§ QUESTION COURTE
D'après le texte sur le pays légal, dans quel journal et à quelle date Pierre Debray a-t-il publié le passage cité ?

§ TEXTE À LIRE
------------------------------

Par Michel MICHEL.
Ces remarquables analyses – et très utiles – seront publiées en 3 fois, ce jour et les deux suivants. Avec l’aimable accord de la Nouvelle Revue Universelle où elles sont parues précédemment – dernière livraison.
Après un demi-siècle, je n’ai rien à retrancher de ce que j’ai écrit en 1971 sur Pays réel / pays légal.*
Mais j’ai quelques re0marques à formuler…
2. Sur le Pays légal et ses ressources sociales
Sur une ligne différente de celle énoncée dans la Cathédrale effondrée (1) , Pierre Debray écrivait dans Aspects de la France, le 23 juillet 1970 :
« Dans le langage courant, le pays légal s’identifie à une superstructure dont le pays réel constituerait l’infrastructure. Maurras ne l’entend pas ainsi. Il tient le pays légal non pour l’expression abstraite, déformante, aliénatrice du pays réel, mais pour un autre pays, un pays radicalement autre. Selon lui, nous nous trouvons dans une situation coloniale, au pire sens du mot. Le pays légal a conquis le pays réel. Il campe sur son sol. Il l’exploite de toutes les manières. Il le réduit en esclavage. Il le vide de sa substance.
Les colonisateurs restent très peu nombreux, quelques dizaines de milliers. Encore qu’il occupent solidement tous les points stratégiques (haute administration, haute police, haute finance…). Grâce au stratagème idéologique des fictions constitutionnalistes, ils ont su persuader les Français que ceux-ci choisissaient librement leur gouvernants. ..
Ainsi, le pays légal est tout aussi réel, à sa manière, que l’autre, mais il tient sa réalité d’une fantasmagorie qui lui permet de faire la loi. Toute sa force réside dans le pouvoir législatif qu’il accapare, à son unique profit, sous le voile trompeur de la souveraineté populaire… C’est donc à une véritable guerre de libération nationale que Maurras convie les Français. Il leur faut vaincre les États confédérés qui occupent le territoire et les chasser…
Au passage il convient de noter que la théorie des États confédérés montre assez que Maurras ne s’en prend ni au judaïsme en tant que religion, ni au protestantisme en tant que religion, mais aux Juifs et aux protestants qui appartiennent au pays légal. Et à eux seuls. Ce qui explique que des protestants, voire des Juifs ont toujours pu combattre dans les rangs de l’Action française. »
La question des « États confédérés », base sociale du pays légal
Pierre Debray a raison : le « pays légal » est aussi réel que le « pays réel ». Dès lors, la question politique des « États confédérés » et de l’actualisation de son analyse devient centrale. Mais voir dans « les Juifs, les francs-maçons, les protestants et les métèques » les piliers du pays légal constitue une analyse circonstancielle qui a perdu une large part de sa validité. Certes, aujourd’hui, les communautés dénoncées avant 1940 sont toujours présentes, mais il faut préciser dans quelle mesure.
■ Les réseaux de la communauté juive restent présents dans le « pays légal », notamment dans le monde financier, la presse et le paysage audiovisuel. Un organisme comme le CRIF conserve une influence manifeste. Mais, outre que ces réseaux sont très divisés et que certains d’entre eux (dont plusieurs personnalités médiatiques bien connues), sont sur une ligne délibérément nationale, il faut se garder d’essentialiser le fait juif. Comme on l’a dit, un Juif est d’abord une personne qui s’interroge sur ce qu’est le fait d’être juif.

------------------------------

§ DONNÉES
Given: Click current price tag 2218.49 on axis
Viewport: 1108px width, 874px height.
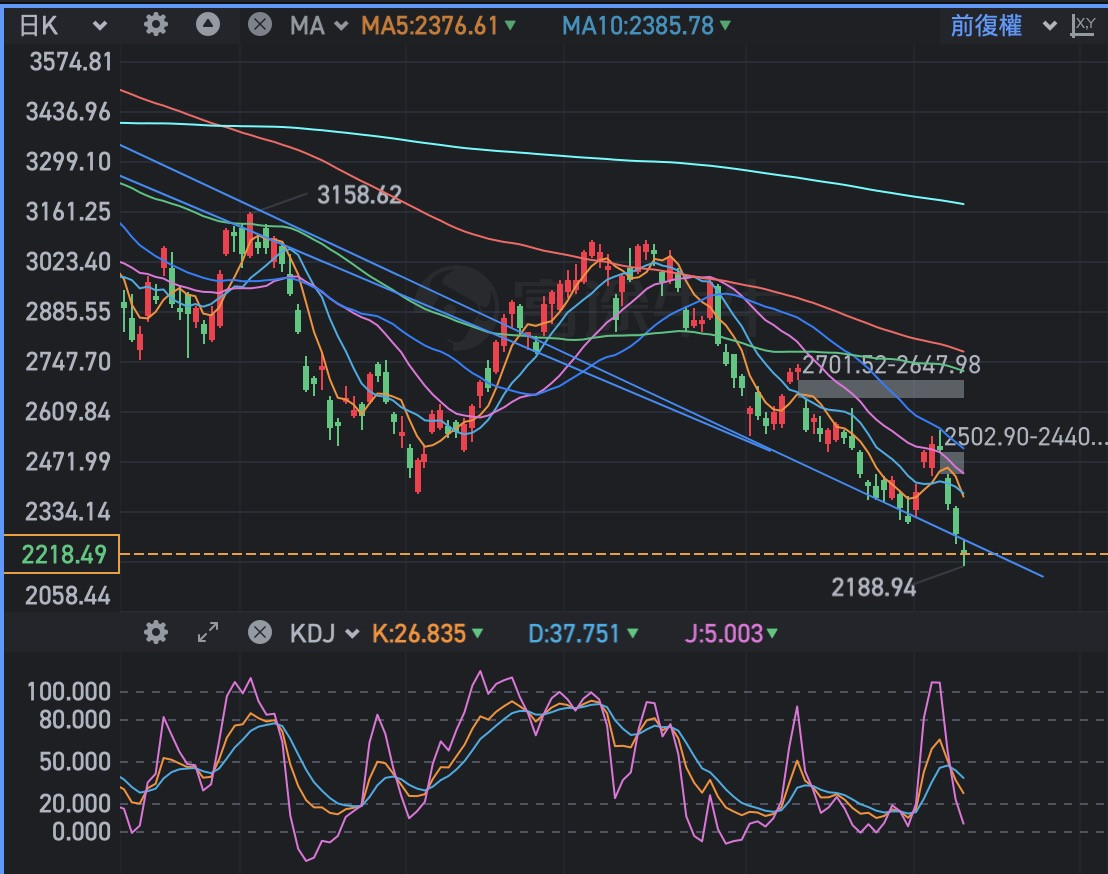Looking at the screenshot, I should click(x=60, y=554).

------------------------------

§ RÉPONSE
Dans Aspects de la France, le 23 juillet 1970.